:: Text extract ::
He was born in Commerce, Tex., the son of John Stonewall Chennault, a farmer, and Jessie Lee. He grew up in rural northeastern Louisiana and was a bright though reluctant student. In 1909-1910, while at Louisiana State University (where he took ROTC training), he decided against a military career and became a school teacher. On Dec. 25, 1911, he married Nell Thompson; they had eight children. After divorcing Nell in 1946, he married Anna Chan, a Chinese journalist, on Dec. 21, 1947; they had two daughters, and she became a major activist for the China Lobby."

Pursuit versus bombers

When the U.S. entered the World War in 1917 he became a lieutenant in the infantry, and learned to fly at Kelly Field in San Antonio; he won his rating as a fighter pilot in 1919, and in 1920, was commissioned a first lieutenant in the new Army Air Service. After duty in Hawaii, Texas and Virginia, he was promoted to captain (1929) and became an instructor in the highly influential Air Corps Tactical School, in Montgomery, Alabama. While gaining national publicity for his acrobatic exhibition team ("Trapezers"), he developed the theories of air tactics he later applied against the Japanese in China; in1935 he published them in a textbook, The Role of Defensive Pursuit. Unlike the mainstream air power view, to the effect that strategic bombing was a war-winning weapon, and the bombers could always get through, Chennault argued that fast, agile pursuit (fighter) planes could shoot down the bombers. He perfected team combat tactics, experimented with airdrop supply and paratroop techniques, and crusaded for greater firepower and range in fighter aircraft. His vigorous public advocacy angered the high command of the Army Air Corps, which was committed to long range bombers like the B-17. A deal was made and in April 1937, suffering from overwork, chronic bronchial trouble, and partial deafness, Chennault retired with a disability pension at the rank of captain.

:: Data for this task ::
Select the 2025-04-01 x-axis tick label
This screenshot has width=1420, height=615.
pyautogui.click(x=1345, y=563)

==

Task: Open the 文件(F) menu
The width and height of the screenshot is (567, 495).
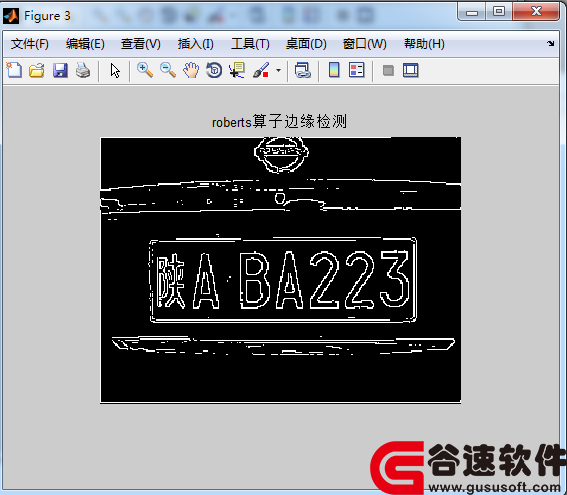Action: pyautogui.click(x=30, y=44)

:: Written task A ::
Answer these questions from the text about Chennault, one answer a line, marked as the questions are:
(i) At which field did he learn to fly?
(ii) Whom did he marry on Dec. 21, 1947?
(iii) What was the title of the textbook he published in 1935?
:: Written task B ::
Copy word for word everything in the listing from the line containing "Select the 2025-04-01 x-axis tick label" down to the line containing "pyautogui.click(x=1345, y=563)", both of those lines included.

:: Written reply A ::
(i) Kelly Field in San Antonio
(ii) Anna Chan
(iii) The Role of Defensive Pursuit

:: Written reply B ::
Select the 2025-04-01 x-axis tick label
This screenshot has width=1420, height=615.
pyautogui.click(x=1345, y=563)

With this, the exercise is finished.